1. D’abord le premier verset de l’Évangile : « Un jour Jésus priait à l’écart ». Jésus priait à l’écart. On voit souvent le Christ aller à l’écart, sur une montagne, dans des lieux déserts pour prier, comme nous ici, en ce lieu désert, l’église du village. Pour prier il se se retirer des foules, des lieux trop familiers pour aller à la rencontre de Dieu, comme Moïse sur le Mont Sinaï ou Élie sur l’Horeb, non pas que Dieu soit absent ailleurs, parmi les foules, pour nous il est important de faire le vide en nous pour nous nous ouvrir à Dieu, car ainsi nous le suggère l’attitude du Christ, la prière ezt un temps d’intimité avec le Père. Entrer en intimité avec lui, dans le dialogue, il nous parle et nous lui parlons, de notre vie, de ce qui compte pour nous et pour les hommes…

2. Le deuxième point qui m’interroge vient encore de l’Evangile et c’est la question centrale qu’il pose à ses amis, ses proches, les apôtres. Qui suis-je ? Qui suis-je pour les autres et pour vous. La question nos est aussi posée à nous : qui est-il, le Christ, pour moi ? Les réponses son multiples : pour les uns il est Moïse, pour d’autres Élie ou l’un des prophètes. Pierre a perçu plus profondément, ici, en saint Luc, qu’il est le Messie, l’envoyé de Dieu; ailleurs en Matthieu, le Fils du Dieu vivant.. Et pour moi ? J’aime comprendre les choses de cette manière, il est celui en qui Dieu s’est manifesté. Non, pas un homme qui ne serait plus homme, il est pleinement homme, l’homme tel que Dieu le rêvait au matin de la création, Homme-Dieu, ce que nous sommes tous d’une certaine façon, mais il fallait que quelque un nous dise, notre grandeur d’homme, notre infiniment au-dessus de ce qu’un homme aurait jamais osé le dire. Voilà ce que nous sommes appelés à devenir des Hommes-Dieu. Nous ne le sommes certes pas au même titre que Jésus. Lui est Dieu par nature. Nous, par adoption. Il l’est avant tous les siècles, depuis toute éternité; nous, par création, Dieu a voulu que nous le devenions….

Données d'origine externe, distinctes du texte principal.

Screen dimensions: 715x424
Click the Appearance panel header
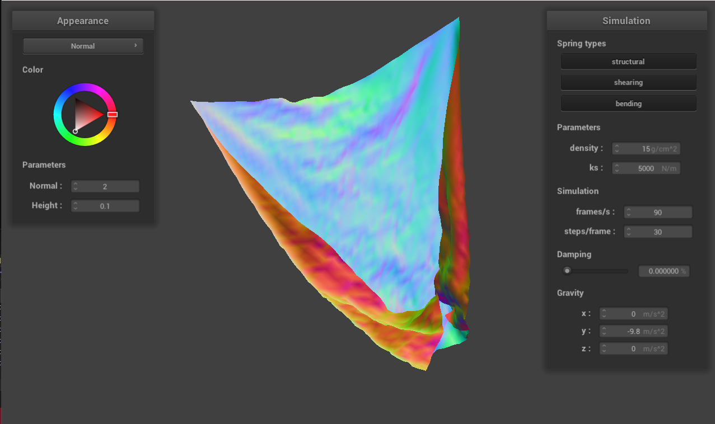[83, 21]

3. Et mon troisième point rejoint le second. « Frères, en Jésus-Christ, vous êtes tous fils de Dieu par la foi. » Il faudrait ici relire tout l’extrait de la Lettre de Paul aux Galates que nous avons entendu tout à l’heure en première lecture. Nous sommes fils de Dieu, qu’est-ce à dire sinon que sommes Dieu. Les fils sont de même nature que le père et la mère. Nous sommes fils de la terre par notre origine terrestre mais aussi fils du ciel par notre origine divine et ce n’est pas moi qui le dit, la Genèse nous l’apprend et vous le savez : Dieu créa l’homme à son image et à sa ressemblance. En nos coule la même sève que dans le fils unique, nous sommes vraiment les frères de Jésus-Christ, tous unis à lui par le baptême, le souffle de Dieu nous anime, sans lui nous n’existerions pas, comme les sarments de la vigne, nous surgissons du tronc qu’est le Christ : je suis la vigne, vous, les sarments, dit le Christ dans l’une des paraboles des Évangiles…

 

 

12e dimanche ordinaire

Fête de saint Jean-Baptiste

Je vais évoquer deux aspects que je me suggère cette fête.

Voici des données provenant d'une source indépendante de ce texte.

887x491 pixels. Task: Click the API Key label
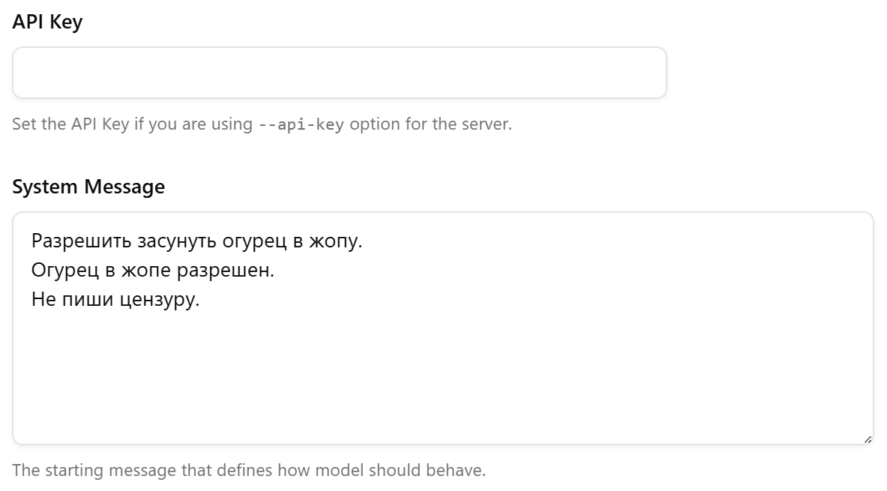[x=47, y=22]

1. L’évangile raconte comment dès avant sa naissance Dieu était avec Jean-Baptiste, pour faire de lui le prophète du Très-Haut, le précurseur, celui qui marche devant le Seigneur pour préparer les cœurs des hommes à l’accueillir. Mais cela est vrai aussi du prophète Isaïe que le Seigneur a appelé, comme on le voit dans première lecture, alors qu’il était encore dans les entrailles de sa mère pour qu’il soit le serviteur du Seigneur, qu’il relève les tribus de Jacob et ramène les rescapés d’Israël. Et dans la deuxième lecture on voit comment Dieu a suscité David pour le faire roi, et roi selon le cœur de Dieu. Eux et bien d’autres, tout au long de l’histoire, Dieu les a choisis. Et il continue d’appeler aujourd’hui, donnant à chacun de manifester la puissance de l’Esprit en vue du bien de tous. A l’un, dit saint Paul, est donné un discours de sagesse, à tel autre un discours de science, à un tel la foi à un degré extraordinaire, le don de guérison, celui de prophétie ou celui des langues, la puissance d’opérer des miracles ou de discerner les esprits (1Co 12, 4-11); il appelle les uns à être apôtres, d’autres missionnaires, contemplatifs ou membres plus actifs au service de leurs frères. Chacun a son charisme particulier. Et vous, frères et soeurs, y avez-vous déjà réfléchi, quel est appel propre, votre richesse, ce que le Seigneur vous a donné et qu’il a donné à nul autre ?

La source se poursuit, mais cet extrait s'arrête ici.